▸ **What is being asked**: An exact copy is required of every line from the one with "Click the empty March 31 cell" through the end of the data below, and the pictures must stay out of it.

** Opening Supplied data block **

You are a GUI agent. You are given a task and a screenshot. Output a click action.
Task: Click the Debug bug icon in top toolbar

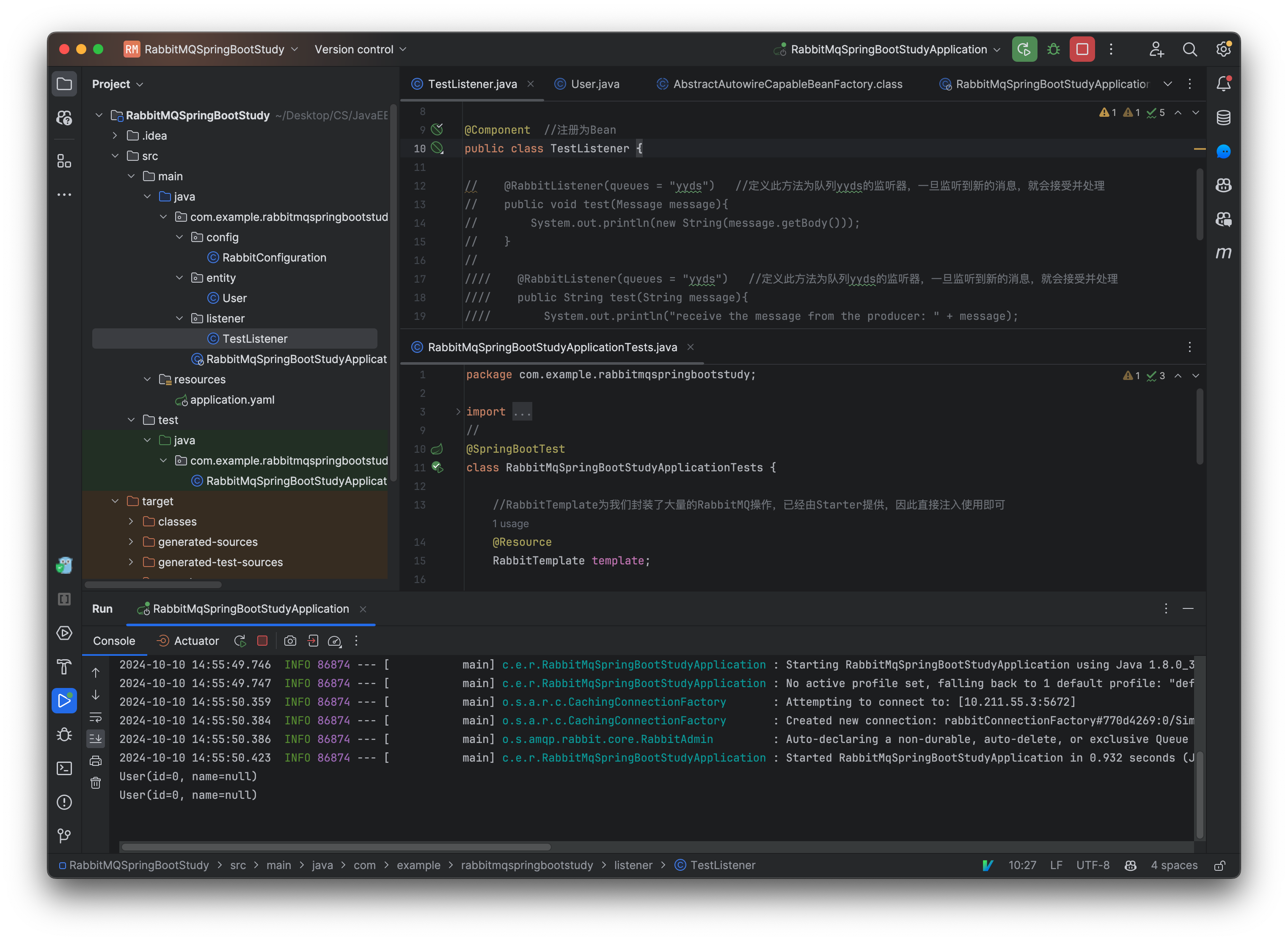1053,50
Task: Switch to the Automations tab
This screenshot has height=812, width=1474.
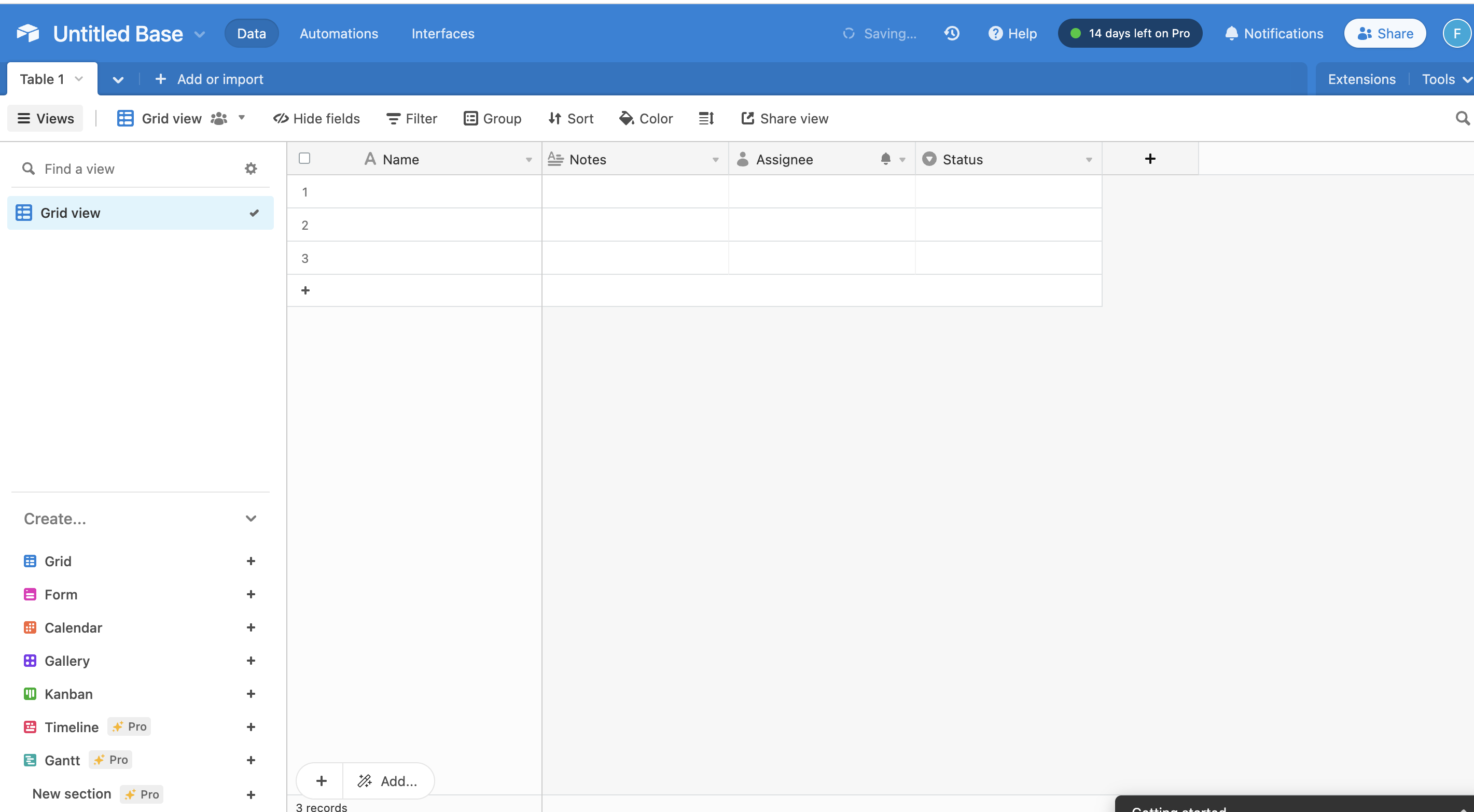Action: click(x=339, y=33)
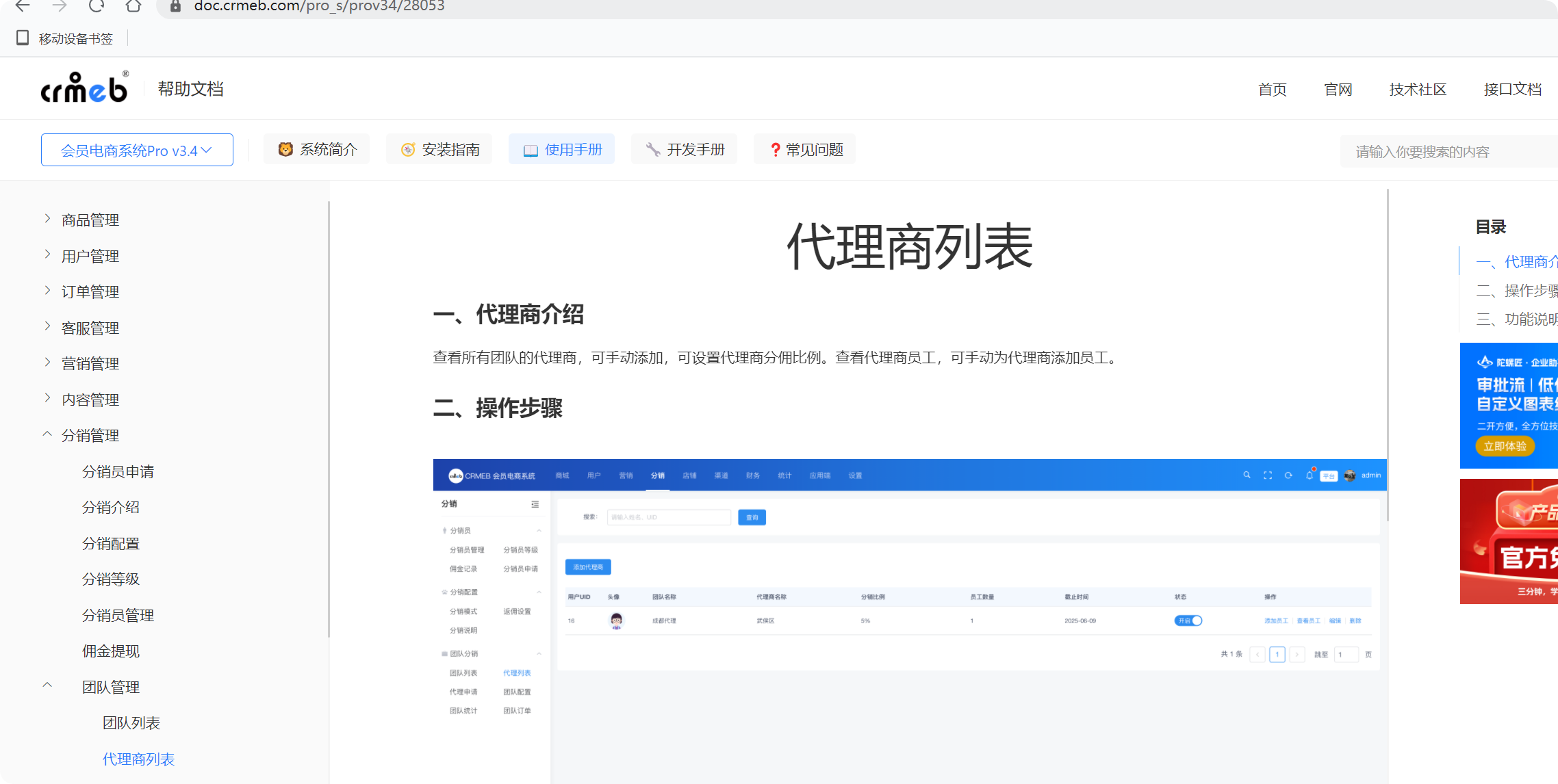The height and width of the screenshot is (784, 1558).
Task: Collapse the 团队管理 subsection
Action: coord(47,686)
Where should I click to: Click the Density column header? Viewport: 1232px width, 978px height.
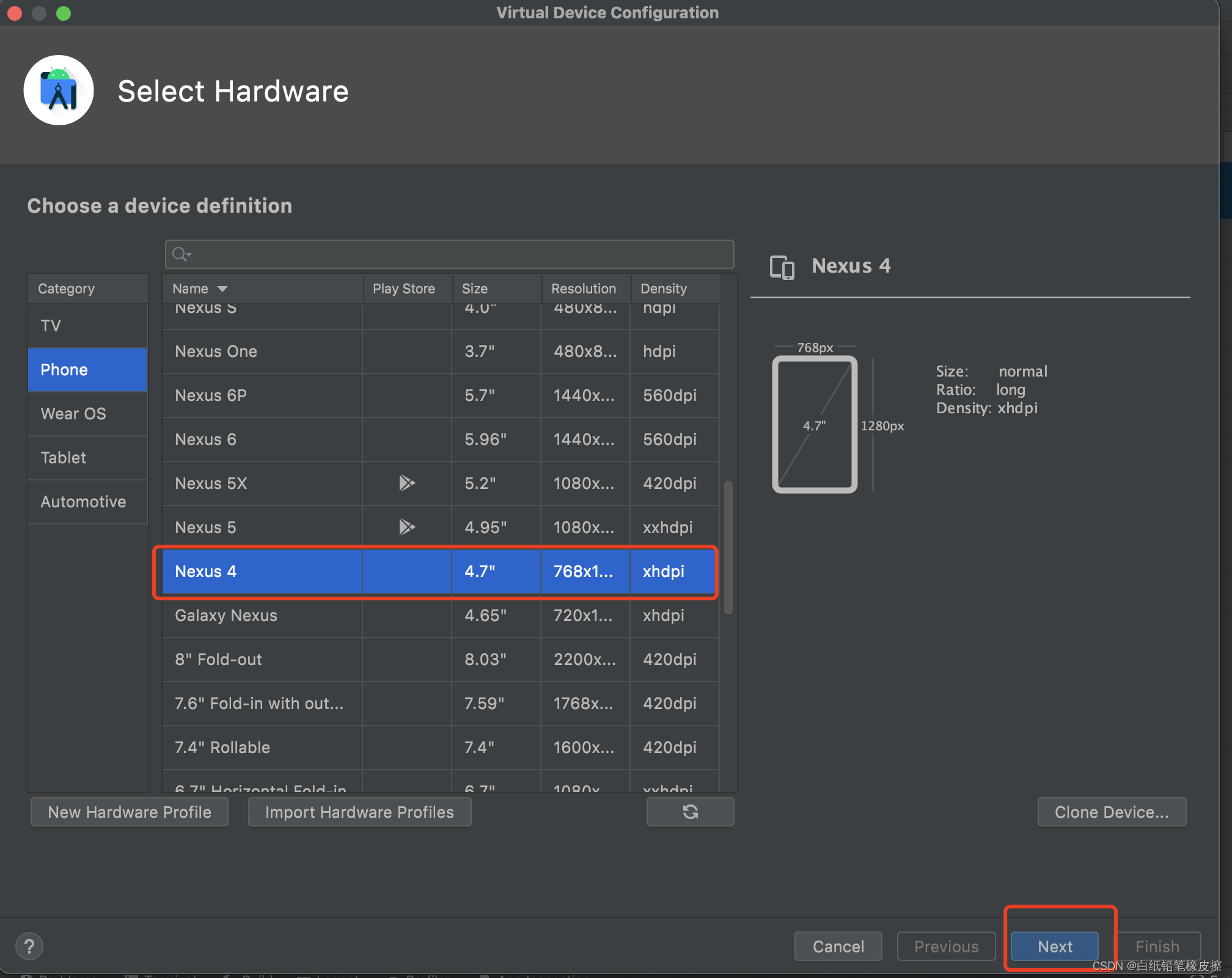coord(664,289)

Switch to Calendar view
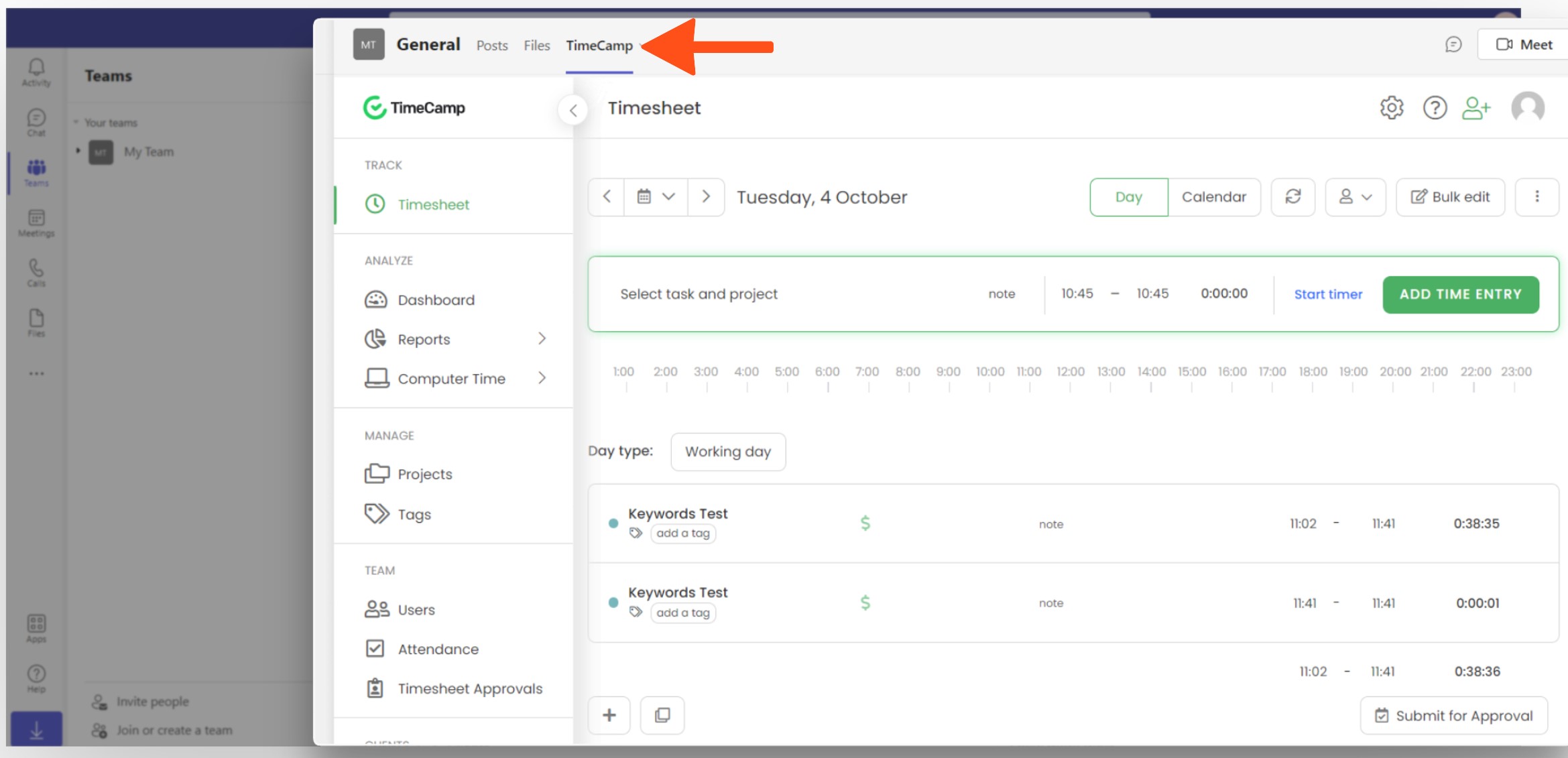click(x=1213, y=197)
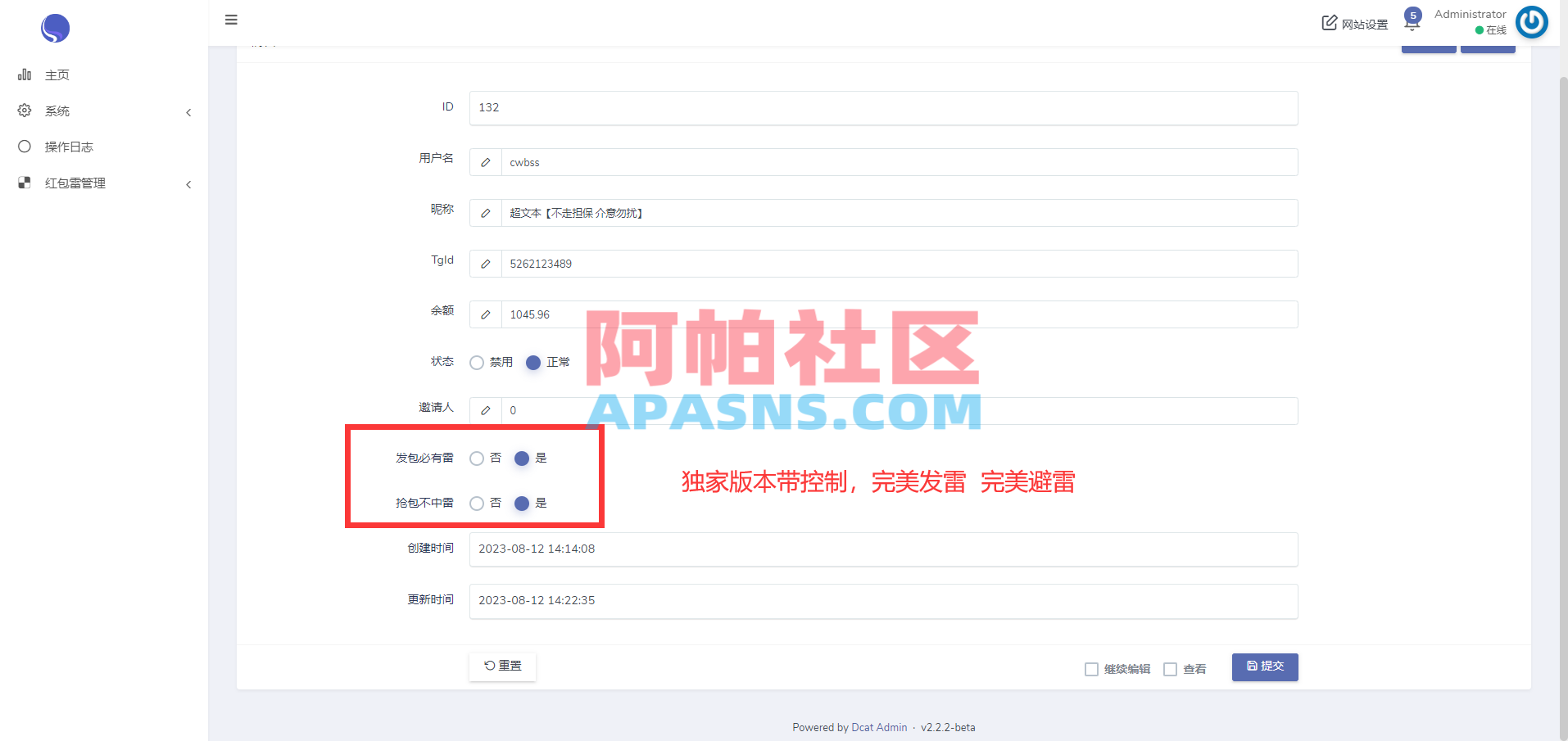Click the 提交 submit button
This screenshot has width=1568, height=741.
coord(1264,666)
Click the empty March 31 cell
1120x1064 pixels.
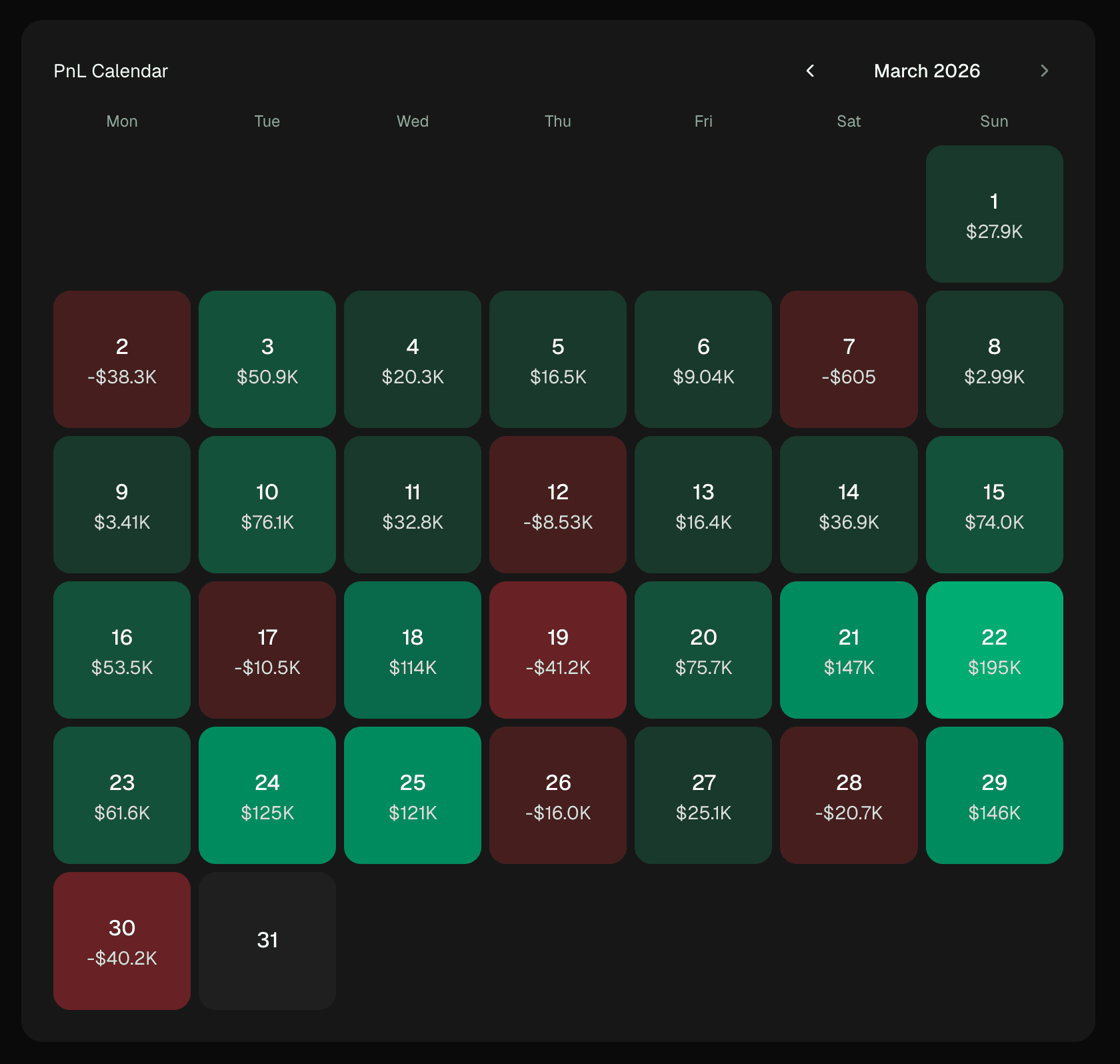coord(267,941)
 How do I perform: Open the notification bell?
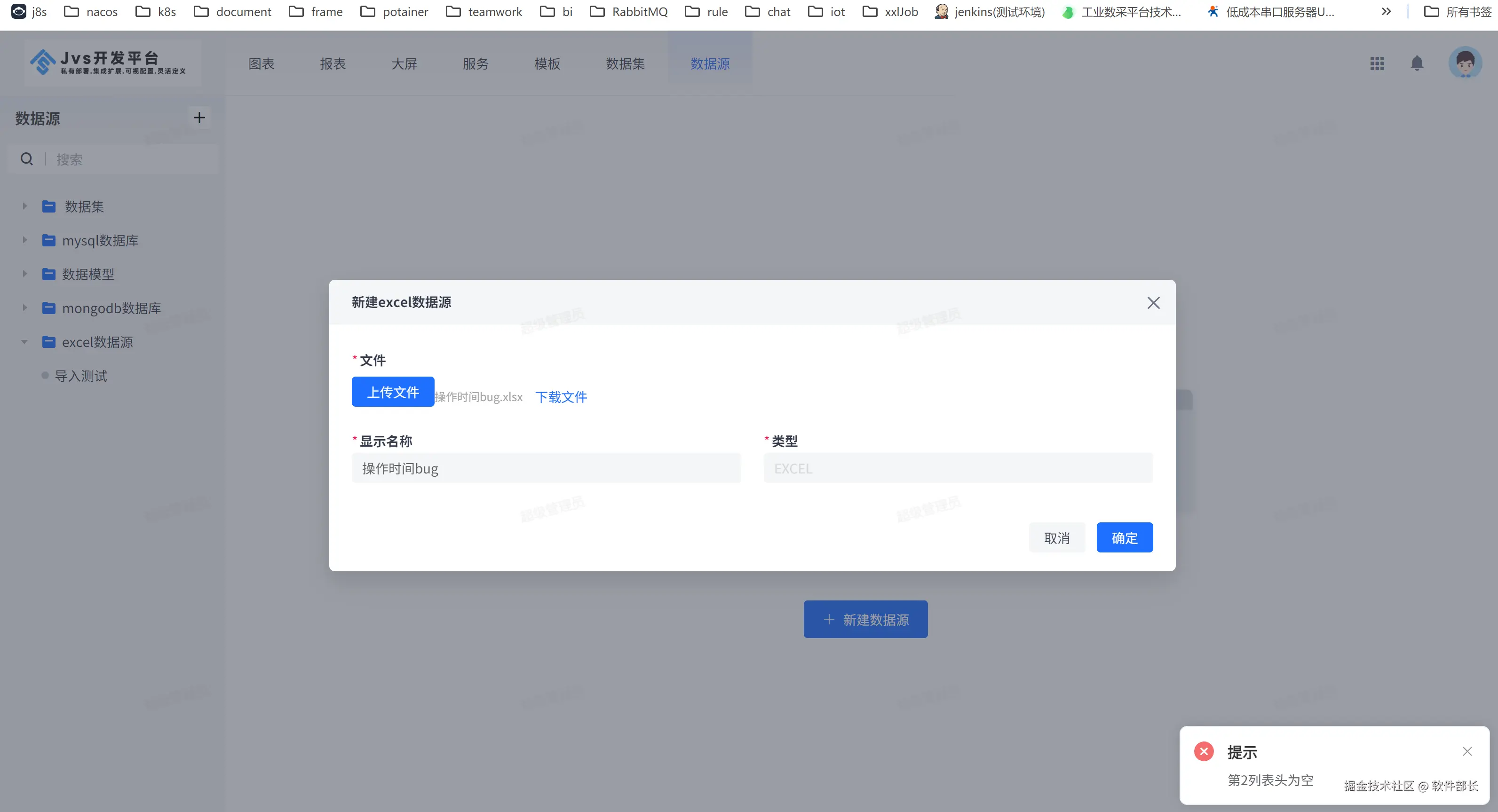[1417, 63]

** Closing Supplied data block **

▸ **Solution for this problem**:
Click the empty March 31 cell
1120x1064 pixels.
coord(267,941)
 How do I perform: Open the notification bell?
[1417, 63]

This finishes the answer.